(Data entries)
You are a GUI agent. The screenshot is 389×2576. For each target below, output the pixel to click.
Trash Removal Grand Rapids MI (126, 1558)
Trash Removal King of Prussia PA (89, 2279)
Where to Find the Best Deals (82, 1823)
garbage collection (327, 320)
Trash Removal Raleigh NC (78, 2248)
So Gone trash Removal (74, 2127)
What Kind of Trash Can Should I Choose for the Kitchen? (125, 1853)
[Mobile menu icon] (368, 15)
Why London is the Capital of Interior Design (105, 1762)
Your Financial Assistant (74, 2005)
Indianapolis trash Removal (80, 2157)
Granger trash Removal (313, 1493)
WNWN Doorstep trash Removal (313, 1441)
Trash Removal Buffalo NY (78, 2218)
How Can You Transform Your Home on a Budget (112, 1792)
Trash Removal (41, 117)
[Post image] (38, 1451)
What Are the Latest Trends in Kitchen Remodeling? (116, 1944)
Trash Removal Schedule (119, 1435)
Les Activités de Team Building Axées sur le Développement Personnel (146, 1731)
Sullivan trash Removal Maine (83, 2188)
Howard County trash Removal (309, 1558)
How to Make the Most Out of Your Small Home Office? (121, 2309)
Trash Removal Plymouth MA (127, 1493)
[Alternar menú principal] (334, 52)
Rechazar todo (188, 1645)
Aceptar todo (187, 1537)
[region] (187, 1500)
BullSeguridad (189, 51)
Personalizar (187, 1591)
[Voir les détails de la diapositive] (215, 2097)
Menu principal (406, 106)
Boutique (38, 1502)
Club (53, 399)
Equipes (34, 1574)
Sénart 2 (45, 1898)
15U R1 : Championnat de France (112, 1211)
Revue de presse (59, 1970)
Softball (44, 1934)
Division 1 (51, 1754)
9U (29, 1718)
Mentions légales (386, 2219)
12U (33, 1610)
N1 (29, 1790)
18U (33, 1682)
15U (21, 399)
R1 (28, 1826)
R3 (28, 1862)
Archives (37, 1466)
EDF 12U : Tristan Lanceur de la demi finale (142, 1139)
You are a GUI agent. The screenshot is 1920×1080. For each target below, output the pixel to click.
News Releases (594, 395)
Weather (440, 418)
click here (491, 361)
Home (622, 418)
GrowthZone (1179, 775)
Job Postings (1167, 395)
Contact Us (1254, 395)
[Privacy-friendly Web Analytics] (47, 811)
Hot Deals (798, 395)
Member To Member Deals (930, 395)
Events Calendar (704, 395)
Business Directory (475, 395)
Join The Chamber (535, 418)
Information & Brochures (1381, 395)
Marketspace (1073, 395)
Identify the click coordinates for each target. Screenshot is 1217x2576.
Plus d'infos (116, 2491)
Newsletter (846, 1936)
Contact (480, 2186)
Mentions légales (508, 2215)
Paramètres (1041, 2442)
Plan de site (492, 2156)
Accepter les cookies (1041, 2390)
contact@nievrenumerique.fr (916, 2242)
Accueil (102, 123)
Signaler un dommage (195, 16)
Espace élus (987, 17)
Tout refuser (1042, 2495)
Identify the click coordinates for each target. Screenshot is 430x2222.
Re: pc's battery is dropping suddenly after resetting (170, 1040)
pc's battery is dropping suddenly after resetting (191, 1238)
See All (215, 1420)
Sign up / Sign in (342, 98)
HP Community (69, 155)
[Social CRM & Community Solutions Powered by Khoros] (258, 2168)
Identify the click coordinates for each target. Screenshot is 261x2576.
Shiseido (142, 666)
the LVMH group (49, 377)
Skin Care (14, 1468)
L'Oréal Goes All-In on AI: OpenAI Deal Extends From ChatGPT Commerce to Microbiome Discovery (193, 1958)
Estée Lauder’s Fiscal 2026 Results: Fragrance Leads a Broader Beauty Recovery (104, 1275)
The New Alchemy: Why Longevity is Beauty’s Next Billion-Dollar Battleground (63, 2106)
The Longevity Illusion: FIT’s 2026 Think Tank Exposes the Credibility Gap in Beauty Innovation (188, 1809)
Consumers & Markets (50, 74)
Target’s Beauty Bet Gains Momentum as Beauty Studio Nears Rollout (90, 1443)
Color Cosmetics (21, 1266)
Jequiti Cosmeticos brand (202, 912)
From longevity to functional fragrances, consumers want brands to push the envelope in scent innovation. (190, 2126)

## [TASK TO COMPLETE]
Every record must be set down again exactly.

## [REPLY]
You are a GUI agent. The screenshot is 389×2576. For each target below, output the pixel to click.
Trash Removal Grand Rapids MI (126, 1558)
Trash Removal King of Prussia PA (89, 2279)
Where to Find the Best Deals (82, 1823)
garbage collection (327, 320)
Trash Removal Raleigh NC (78, 2248)
So Gone trash Removal (74, 2127)
What Kind of Trash Can Should I Choose for the Kitchen? (125, 1853)
[Mobile menu icon] (368, 15)
Why London is the Capital of Interior Design (105, 1762)
Your Financial Assistant (74, 2005)
Indianapolis trash Removal (80, 2157)
Granger trash Removal (313, 1493)
WNWN Doorstep trash Removal (313, 1441)
Trash Removal Buffalo NY (78, 2218)
How Can You Transform Your Home on a Budget (112, 1792)
Trash Removal (41, 117)
[Post image] (38, 1451)
What Are the Latest Trends in Kitchen Remodeling? (116, 1944)
Trash Removal Schedule (119, 1435)
Les Activités de Team Building Axées sur le Développement Personnel (146, 1731)
Sullivan trash Removal Maine (83, 2188)
Howard County trash Removal (309, 1558)
How to Make the Most Out of Your Small Home Office? (121, 2309)
Trash Removal Plymouth MA (127, 1493)
[Alternar menú principal] (334, 52)
Rechazar todo (188, 1645)
Aceptar todo (187, 1537)
[region] (187, 1500)
BullSeguridad (189, 51)
Personalizar (187, 1591)
[Voir les détails de la diapositive] (215, 2097)
Menu principal (406, 106)
Boutique (38, 1502)
Club (53, 399)
Equipes (34, 1574)
Sénart 2 (45, 1898)
15U R1 : Championnat de France (112, 1211)
Revue de presse (59, 1970)
Softball (44, 1934)
Division 1 (51, 1754)
9U (29, 1718)
Mentions légales (386, 2219)
12U (33, 1610)
N1 (29, 1790)
18U (33, 1682)
15U (21, 399)
R1 (28, 1826)
R3 (28, 1862)
Archives (37, 1466)
EDF 12U : Tristan Lanceur de la demi finale (142, 1139)
You are a GUI agent. The screenshot is 1920×1080. For each target below, output the pixel to click.
News Releases (594, 395)
Weather (440, 418)
click here (491, 361)
Home (622, 418)
GrowthZone (1179, 775)
Job Postings (1167, 395)
Contact Us (1254, 395)
[Privacy-friendly Web Analytics] (47, 811)
Hot Deals (798, 395)
Member To Member Deals (930, 395)
Events Calendar (704, 395)
Business Directory (475, 395)
Join The Chamber (535, 418)
Information & Brochures (1381, 395)
Marketspace (1073, 395)
Identify the click coordinates for each target. Screenshot is 1217x2576.
Plus d'infos (116, 2491)
Newsletter (846, 1936)
Contact (480, 2186)
Mentions légales (508, 2215)
Paramètres (1041, 2442)
Plan de site (492, 2156)
Accepter les cookies (1041, 2390)
contact@nievrenumerique.fr (916, 2242)
Accueil (102, 123)
Signaler un dommage (195, 16)
Espace élus (987, 17)
Tout refuser (1042, 2495)
Identify the click coordinates for each target. Screenshot is 430x2222.
Re: pc's battery is dropping suddenly after resetting (170, 1040)
pc's battery is dropping suddenly after resetting (191, 1238)
See All (215, 1420)
Sign up / Sign in (342, 98)
HP Community (69, 155)
[Social CRM & Community Solutions Powered by Khoros] (258, 2168)
Identify the click coordinates for each target. Screenshot is 261x2576.
Shiseido (142, 666)
the LVMH group (49, 377)
Skin Care (14, 1468)
L'Oréal Goes All-In on AI: OpenAI Deal Extends From ChatGPT Commerce to Microbiome Discovery (193, 1958)
Estée Lauder’s Fiscal 2026 Results: Fragrance Leads a Broader Beauty Recovery (104, 1275)
The New Alchemy: Why Longevity is Beauty’s Next Billion-Dollar Battleground (63, 2106)
The Longevity Illusion: FIT’s 2026 Think Tank Exposes the Credibility Gap in Beauty Innovation (188, 1809)
Consumers & Markets (50, 74)
Target’s Beauty Bet Gains Momentum as Beauty Studio Nears Rollout (90, 1443)
Color Cosmetics (21, 1266)
Jequiti Cosmeticos brand (202, 912)
From longevity to functional fragrances, consumers want brands to push the envelope in scent innovation. (190, 2126)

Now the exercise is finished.